> ABOUT THIS TASK
Would you write the data out once more, exactly as it is?
*** Opening of INPUT DATA ***
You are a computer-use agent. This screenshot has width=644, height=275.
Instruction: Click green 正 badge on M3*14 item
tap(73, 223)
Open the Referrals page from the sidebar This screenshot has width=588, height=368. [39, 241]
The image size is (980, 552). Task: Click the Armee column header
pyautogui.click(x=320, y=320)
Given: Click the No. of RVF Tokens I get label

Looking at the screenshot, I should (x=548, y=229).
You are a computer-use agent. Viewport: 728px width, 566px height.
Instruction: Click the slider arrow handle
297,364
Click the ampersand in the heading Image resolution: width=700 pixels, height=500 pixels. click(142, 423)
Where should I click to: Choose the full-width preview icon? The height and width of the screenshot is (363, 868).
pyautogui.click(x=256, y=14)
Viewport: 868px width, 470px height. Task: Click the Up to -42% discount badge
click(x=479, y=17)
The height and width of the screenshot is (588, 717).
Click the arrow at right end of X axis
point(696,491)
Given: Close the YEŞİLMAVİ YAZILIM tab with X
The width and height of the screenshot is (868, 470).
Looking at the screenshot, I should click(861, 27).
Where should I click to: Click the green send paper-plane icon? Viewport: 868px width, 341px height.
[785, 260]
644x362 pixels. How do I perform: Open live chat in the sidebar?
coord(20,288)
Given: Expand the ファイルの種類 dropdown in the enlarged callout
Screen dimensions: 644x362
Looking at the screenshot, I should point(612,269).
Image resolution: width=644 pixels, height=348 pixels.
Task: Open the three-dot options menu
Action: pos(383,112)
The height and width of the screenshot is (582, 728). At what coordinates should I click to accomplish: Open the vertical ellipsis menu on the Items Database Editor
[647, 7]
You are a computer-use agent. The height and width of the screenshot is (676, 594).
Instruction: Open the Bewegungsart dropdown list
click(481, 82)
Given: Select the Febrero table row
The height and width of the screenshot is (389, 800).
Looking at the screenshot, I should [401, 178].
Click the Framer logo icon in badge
*** Close of INPUT DATA ***
> ANSWER TO THIS TASK
You are a computer-use agent. This screenshot has width=644, height=275.
Instruction: Click green 正 badge on M3*14 item
tap(73, 223)
Open the Referrals page from the sidebar This screenshot has width=588, height=368. [39, 241]
The image size is (980, 552). Task: Click the Armee column header
pyautogui.click(x=320, y=320)
Given: Click the No. of RVF Tokens I get label

Looking at the screenshot, I should (x=548, y=229).
You are a computer-use agent. Viewport: 728px width, 566px height.
Instruction: Click the slider arrow handle
297,364
Click the ampersand in the heading Image resolution: width=700 pixels, height=500 pixels. click(142, 423)
Where should I click to: Choose the full-width preview icon? The height and width of the screenshot is (363, 868).
pyautogui.click(x=256, y=14)
Viewport: 868px width, 470px height. Task: Click the Up to -42% discount badge
click(x=479, y=17)
The height and width of the screenshot is (588, 717).
Click the arrow at right end of X axis
point(696,491)
Given: Close the YEŞİLMAVİ YAZILIM tab with X
The width and height of the screenshot is (868, 470).
Looking at the screenshot, I should click(861, 27).
Where should I click to: Click the green send paper-plane icon? Viewport: 868px width, 341px height.
[785, 260]
644x362 pixels. How do I perform: Open live chat in the sidebar?
coord(20,288)
Given: Expand the ファイルの種類 dropdown in the enlarged callout
Screen dimensions: 644x362
Looking at the screenshot, I should point(612,269).
Image resolution: width=644 pixels, height=348 pixels.
Task: Open the three-dot options menu
Action: pos(383,112)
The height and width of the screenshot is (582, 728). At what coordinates should I click to accomplish: Open the vertical ellipsis menu on the Items Database Editor
[647, 7]
You are a computer-use agent. The height and width of the screenshot is (676, 594).
Instruction: Open the Bewegungsart dropdown list
click(481, 82)
Given: Select the Febrero table row
The height and width of the screenshot is (389, 800).
Looking at the screenshot, I should [401, 178].
Click the Framer logo icon in badge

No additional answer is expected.